P.S.I love you non era da meno. Raccogliendo le argute indicazioni di Wikipedia: “Ci sono due eccezioni notevoli (nella canzone) rispetto al modello contemporaneo. Durante il coro di apertura, l’accordo DO#7 viene inserito in modo incongruo tra il SOL e il RE, e proprio sul ritornello, ecco comparire un’inusitata variazione in SI Bemolle”. Naturalmente erano queste delle peculiarità di cui il pubblico dei quattro, 90% adoranti ragazzine, non aveva grosse probabilità di rendersi conto, un po’ più grave il fatto che non se ne accorgesse la critica musicale, occupata com’era a denigrare il fenomeno. Insomma il primo quarantacinque giri dei Beatles svelava alle orecchie più fini che ci sarebbe stato d’aspettarsi qualcosa di più che quattro bellocci con la chitarra (anzi, tre bellocci con la chitarra e un bruttino con la batteria), buoni giusto a lanciar battute sarcastiche dal palco (John), a svolgere un affidabile e frustrante gregariato (Ringo e George) o a gettar languidi sguardi da pesce lesso nelle interviste (Paul). Ogni nuova canzone, ogni successo da classifica avrebbe fatto registrare in quest’ambito dei passi in avanti, più o meno evidenti. D’ altronde i Beatles passavano ore in studio (da un certo momento in poi, poterono facilmente permetterselo), curiosi di sperimentare, testare, studiare, osare. Esempi? A bizzeffe. Tanto per citarne qualcuno, solo e unicamente dell’epoca yeh-yeh: l’apertura col ritornello di She loves you o il crescendo all’inizio di EIght days a week, a livello stilistico; su un piano più squisitamente tecnico, come non citare l’ accordo di apertura di A hard day’s night, il cui impatto sarà paragonato solo al terrificante MI maggiore che chiude A day in the life, piuttosto che il groove straordinario di All my loving, che i quattro si permisero perfino di non pubblicare come singolo. A partire dal 1966 e con la fine delle esibizioni dal vivo, l’attività in studio assorbirà la band in maniera totalizzante, ma questa è già un’altra storia.

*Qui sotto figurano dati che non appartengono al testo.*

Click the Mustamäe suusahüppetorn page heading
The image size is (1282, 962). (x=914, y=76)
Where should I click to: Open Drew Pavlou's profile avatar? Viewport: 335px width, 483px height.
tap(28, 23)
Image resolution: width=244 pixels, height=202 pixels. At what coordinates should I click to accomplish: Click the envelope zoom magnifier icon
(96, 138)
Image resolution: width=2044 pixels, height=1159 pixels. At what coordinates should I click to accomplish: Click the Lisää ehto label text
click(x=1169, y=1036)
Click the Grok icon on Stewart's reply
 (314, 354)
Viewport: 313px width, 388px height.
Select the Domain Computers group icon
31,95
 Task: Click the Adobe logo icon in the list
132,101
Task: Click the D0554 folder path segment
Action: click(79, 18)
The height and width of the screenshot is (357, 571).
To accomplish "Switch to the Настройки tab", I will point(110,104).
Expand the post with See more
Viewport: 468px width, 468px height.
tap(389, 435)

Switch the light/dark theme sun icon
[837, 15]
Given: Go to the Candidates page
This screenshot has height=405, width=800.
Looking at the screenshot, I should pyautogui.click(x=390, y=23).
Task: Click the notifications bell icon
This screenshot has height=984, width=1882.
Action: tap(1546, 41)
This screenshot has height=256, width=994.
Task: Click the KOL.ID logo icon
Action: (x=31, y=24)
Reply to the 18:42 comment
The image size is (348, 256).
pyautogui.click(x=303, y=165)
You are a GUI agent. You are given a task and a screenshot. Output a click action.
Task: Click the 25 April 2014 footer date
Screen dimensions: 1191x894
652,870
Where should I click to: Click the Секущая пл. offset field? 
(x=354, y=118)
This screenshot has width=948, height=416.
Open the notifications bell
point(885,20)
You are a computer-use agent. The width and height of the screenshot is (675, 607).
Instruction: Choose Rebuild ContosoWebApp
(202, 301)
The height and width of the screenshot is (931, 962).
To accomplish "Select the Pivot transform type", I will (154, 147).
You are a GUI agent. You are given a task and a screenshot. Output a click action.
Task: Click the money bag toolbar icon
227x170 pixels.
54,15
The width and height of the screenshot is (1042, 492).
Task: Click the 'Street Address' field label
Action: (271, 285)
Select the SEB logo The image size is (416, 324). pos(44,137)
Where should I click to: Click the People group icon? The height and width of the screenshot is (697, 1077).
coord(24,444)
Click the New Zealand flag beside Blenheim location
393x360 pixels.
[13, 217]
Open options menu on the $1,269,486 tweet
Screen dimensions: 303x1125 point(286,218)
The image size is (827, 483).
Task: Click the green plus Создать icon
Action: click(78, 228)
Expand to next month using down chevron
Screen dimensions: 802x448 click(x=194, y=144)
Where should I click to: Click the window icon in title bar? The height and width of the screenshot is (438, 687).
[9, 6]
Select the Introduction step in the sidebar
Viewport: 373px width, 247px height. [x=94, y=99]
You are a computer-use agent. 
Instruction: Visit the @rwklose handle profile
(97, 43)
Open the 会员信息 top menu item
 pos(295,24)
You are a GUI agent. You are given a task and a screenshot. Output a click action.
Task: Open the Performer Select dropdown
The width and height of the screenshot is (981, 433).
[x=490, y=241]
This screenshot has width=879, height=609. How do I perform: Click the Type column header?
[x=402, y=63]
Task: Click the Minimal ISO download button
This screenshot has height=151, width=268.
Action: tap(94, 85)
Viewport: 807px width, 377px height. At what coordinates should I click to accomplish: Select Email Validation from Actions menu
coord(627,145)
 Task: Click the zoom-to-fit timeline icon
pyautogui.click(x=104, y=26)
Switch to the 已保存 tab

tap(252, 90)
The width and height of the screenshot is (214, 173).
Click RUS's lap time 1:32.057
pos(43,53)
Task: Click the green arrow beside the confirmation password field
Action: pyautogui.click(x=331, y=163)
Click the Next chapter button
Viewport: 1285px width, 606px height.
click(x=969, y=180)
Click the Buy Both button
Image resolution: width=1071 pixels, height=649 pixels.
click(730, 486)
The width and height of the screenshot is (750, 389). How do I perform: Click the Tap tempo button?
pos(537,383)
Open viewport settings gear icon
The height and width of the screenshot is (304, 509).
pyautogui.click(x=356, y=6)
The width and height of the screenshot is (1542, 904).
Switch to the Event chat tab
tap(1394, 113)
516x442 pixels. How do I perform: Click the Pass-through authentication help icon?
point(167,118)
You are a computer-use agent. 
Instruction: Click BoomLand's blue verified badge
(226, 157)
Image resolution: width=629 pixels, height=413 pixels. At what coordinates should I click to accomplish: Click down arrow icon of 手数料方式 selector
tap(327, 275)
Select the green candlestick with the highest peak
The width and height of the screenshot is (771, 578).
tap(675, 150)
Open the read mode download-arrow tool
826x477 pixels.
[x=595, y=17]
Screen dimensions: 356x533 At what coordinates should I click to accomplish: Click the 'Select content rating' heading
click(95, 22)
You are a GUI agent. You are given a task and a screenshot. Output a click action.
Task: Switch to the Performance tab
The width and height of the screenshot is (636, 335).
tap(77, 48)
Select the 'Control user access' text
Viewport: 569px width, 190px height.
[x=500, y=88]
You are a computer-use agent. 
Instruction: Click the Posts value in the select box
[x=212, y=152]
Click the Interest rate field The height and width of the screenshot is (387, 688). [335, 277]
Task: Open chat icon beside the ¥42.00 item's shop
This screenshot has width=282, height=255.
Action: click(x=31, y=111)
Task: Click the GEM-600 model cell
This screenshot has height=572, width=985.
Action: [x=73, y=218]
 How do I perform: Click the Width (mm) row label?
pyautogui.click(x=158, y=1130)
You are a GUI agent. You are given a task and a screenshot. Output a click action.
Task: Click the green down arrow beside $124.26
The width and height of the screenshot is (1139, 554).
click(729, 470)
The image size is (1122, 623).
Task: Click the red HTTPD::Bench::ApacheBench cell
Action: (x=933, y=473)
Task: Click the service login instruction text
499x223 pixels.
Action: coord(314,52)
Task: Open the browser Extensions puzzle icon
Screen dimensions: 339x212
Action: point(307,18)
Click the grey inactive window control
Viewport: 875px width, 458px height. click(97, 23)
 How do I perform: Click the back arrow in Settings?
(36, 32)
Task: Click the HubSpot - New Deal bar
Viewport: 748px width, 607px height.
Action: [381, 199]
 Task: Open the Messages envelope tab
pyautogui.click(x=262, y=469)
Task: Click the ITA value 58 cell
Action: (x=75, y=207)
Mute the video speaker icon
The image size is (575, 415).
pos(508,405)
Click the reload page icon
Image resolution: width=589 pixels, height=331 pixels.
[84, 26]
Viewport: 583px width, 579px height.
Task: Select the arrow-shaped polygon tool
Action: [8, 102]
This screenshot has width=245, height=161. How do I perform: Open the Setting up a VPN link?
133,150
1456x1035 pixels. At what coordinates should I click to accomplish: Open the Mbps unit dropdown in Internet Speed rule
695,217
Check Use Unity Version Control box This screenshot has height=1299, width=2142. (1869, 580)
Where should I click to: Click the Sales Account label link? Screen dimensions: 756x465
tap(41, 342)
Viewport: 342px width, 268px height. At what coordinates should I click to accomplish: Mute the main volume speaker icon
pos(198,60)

Non c’è niente di male, sottinteso, a celebrare con un fil d’emozione questo mezzo secolo trascorso dal primo vagito su vinile dei Beatles, (che per buona sorte non sono poi sopravvissuti a sé stessi, come han fatto, goffamente, altri gruppi più o meno contemporanei), il fatto è che nell’immaginario collettivo l’immagine del gruppo viene raramente (eufemismo) innalzata a simbolo di perfezione tecnica, che è poi la sua dimensione propria, a vantaggio della scontata, ingannevole, lacunosa e via specificando, icona di mito sorridente.